The research team, led by Samatha Linn from the University of Utah, published their results on August 12 in the journal Physical Review E.
In their models, these mathematical decision-makers, or “agents,” collect data from their surroundings until they ultimately choose between two alternatives. This could be as simple as deciding whether to have pizza or Thai food for dinner or selecting between candidates on a ballot.
The researchers observed that agents with significant initial biases (for example, a strong preference for pizza) tended to make decisions rapidly, even if the choices contradicted the evidence available (such as better reviews for the Thai restaurant). In contrast, those with minor biases often took such prolonged deliberation that their original opinions faded away completely.
The findings may not be surprising, depending on one’s views of human behavior; however, they could illuminate the mathematical aspects of brain function when quick decisions are required, such as voting.
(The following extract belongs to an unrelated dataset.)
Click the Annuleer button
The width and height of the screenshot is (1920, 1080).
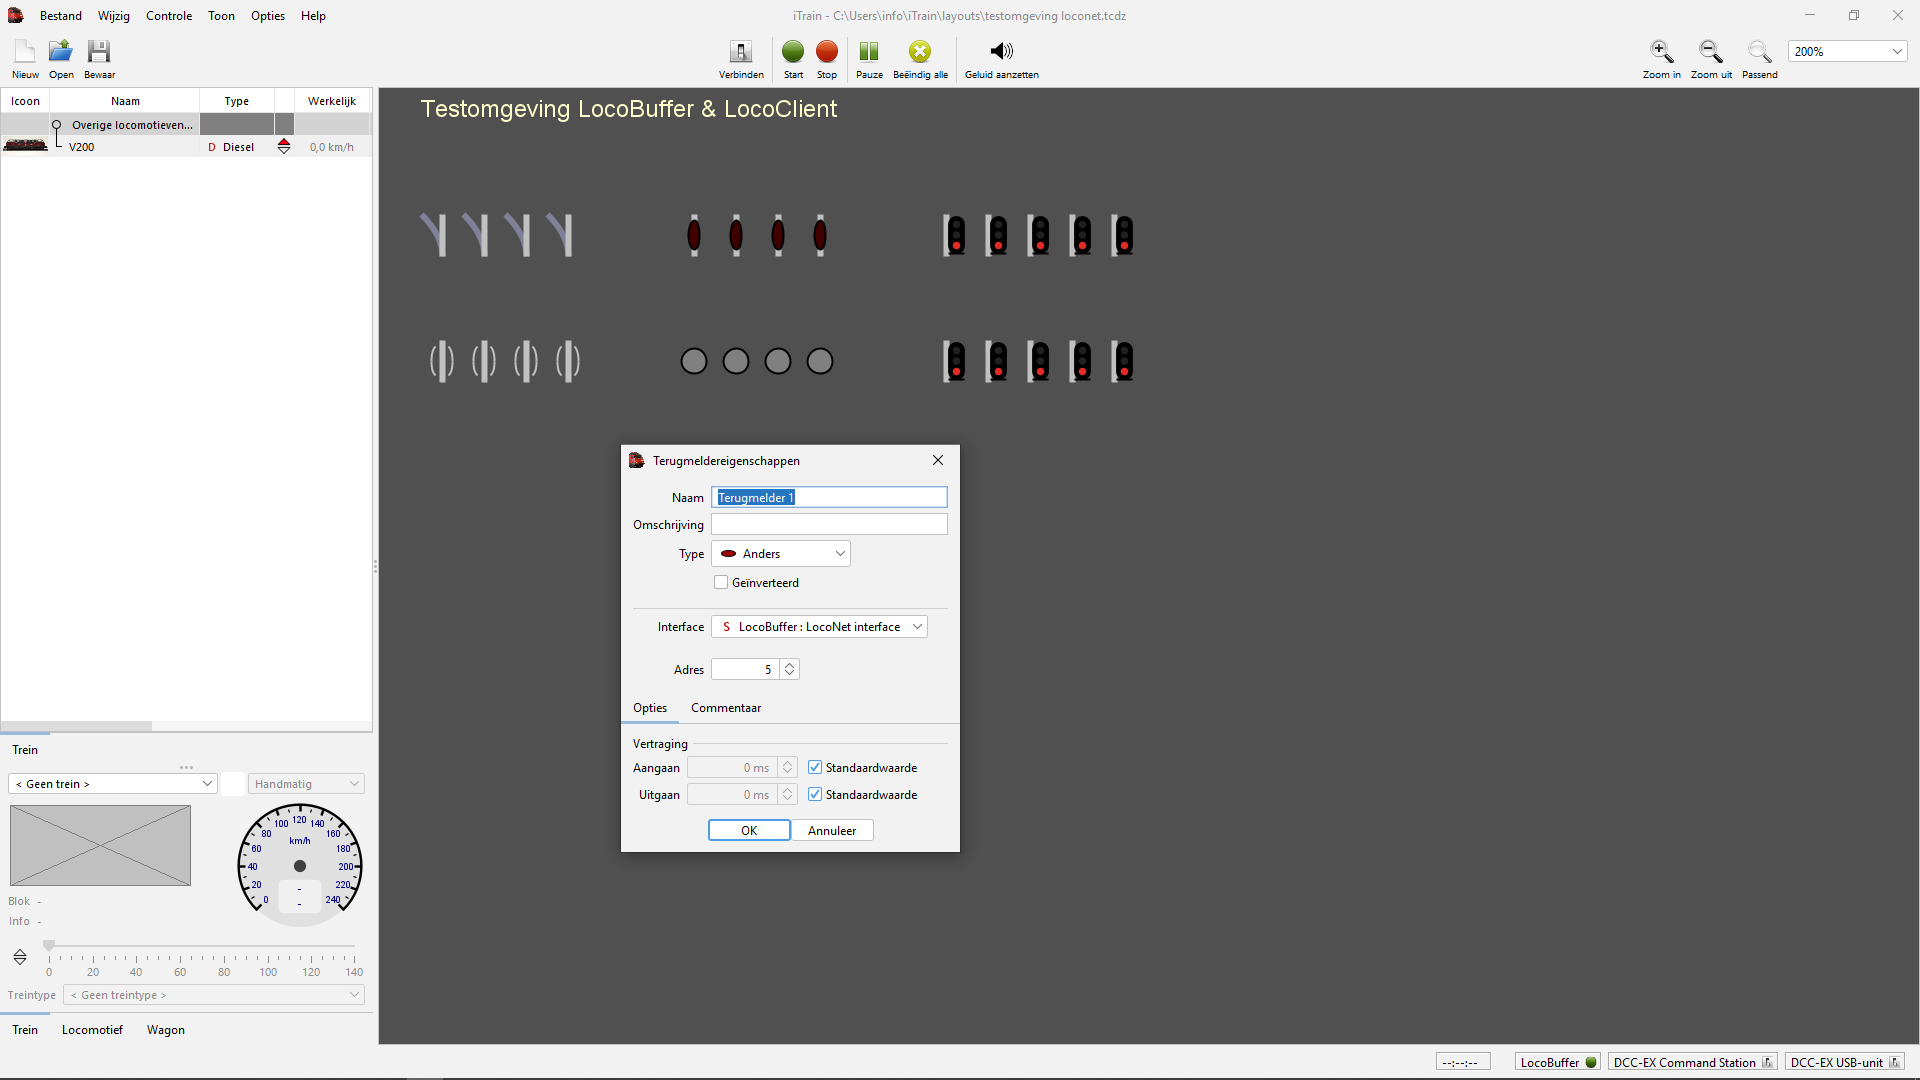[832, 831]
“It’s reminiscent of standing at a street corner and needing to decide in an instant whether to cross,” he explained. “Simulating decision-making can be more complex when dealing with major life choices, like selecting a college.”
Understanding the Process
To grasp how the mathematical agents function, visualizing buckets can be helpful. Kilpatrick and his team typically initiate their decision-making experiments by gradually providing information to their agents, akin to pouring water into a mop bucket. In some cases, this information favors one option (like pizza) and in others the opposite (like Thai food). When the buckets overflow, the agent makes a decision.
During their experiments, the researchers introduced a modification: they partially filled some buckets before starting the simulations, creating biased agents.
The team conducted millions of simulations with groups ranging from 10 to thousands of agents. They also predicted behaviors of the most and least biased agents manually using pen and paper alongside some inventive approximations. A clear trend emerged: agents that began with the greatest bias, or were nearly full, tended to tip over first, even when evidence suggested they should have chosen differently. Conversely, agents with minimal biases deliberated longer to assess all the available data, ultimately leading to more informed decisions.
“The slowest agents made choices that resembled those of completely unbiased agents,” said Kilpatrick. “They essentially acted as if they started from a blank slate.”
Influence of Peers
Kilpatrick acknowledged some limitations of the study. In their experiments, for instance, none of the agents were aware of each other’s choices. He likened it to neighbors keeping to themselves during an election year, refraining from discussing their votes or displaying yard signs. In real life, individuals often adjust their decisions based on the actions of acquaintances.
Kilpatrick aspires to conduct additional experiments in which agents can impact one another’s decisions.
“One might hypothesize that in a large interconnected group, the first agent to decide could trigger a wave of possibly erroneous decisions,” he suggested.
Nonetheless, political pollsters may find value in the study’s outcomes.
“The findings could be relevant for collective decision-making in democratic organizations or even when individuals provide feedback through surveys,” Kilpatrick noted. “It’s worth paying close attention to those who respond quickly.”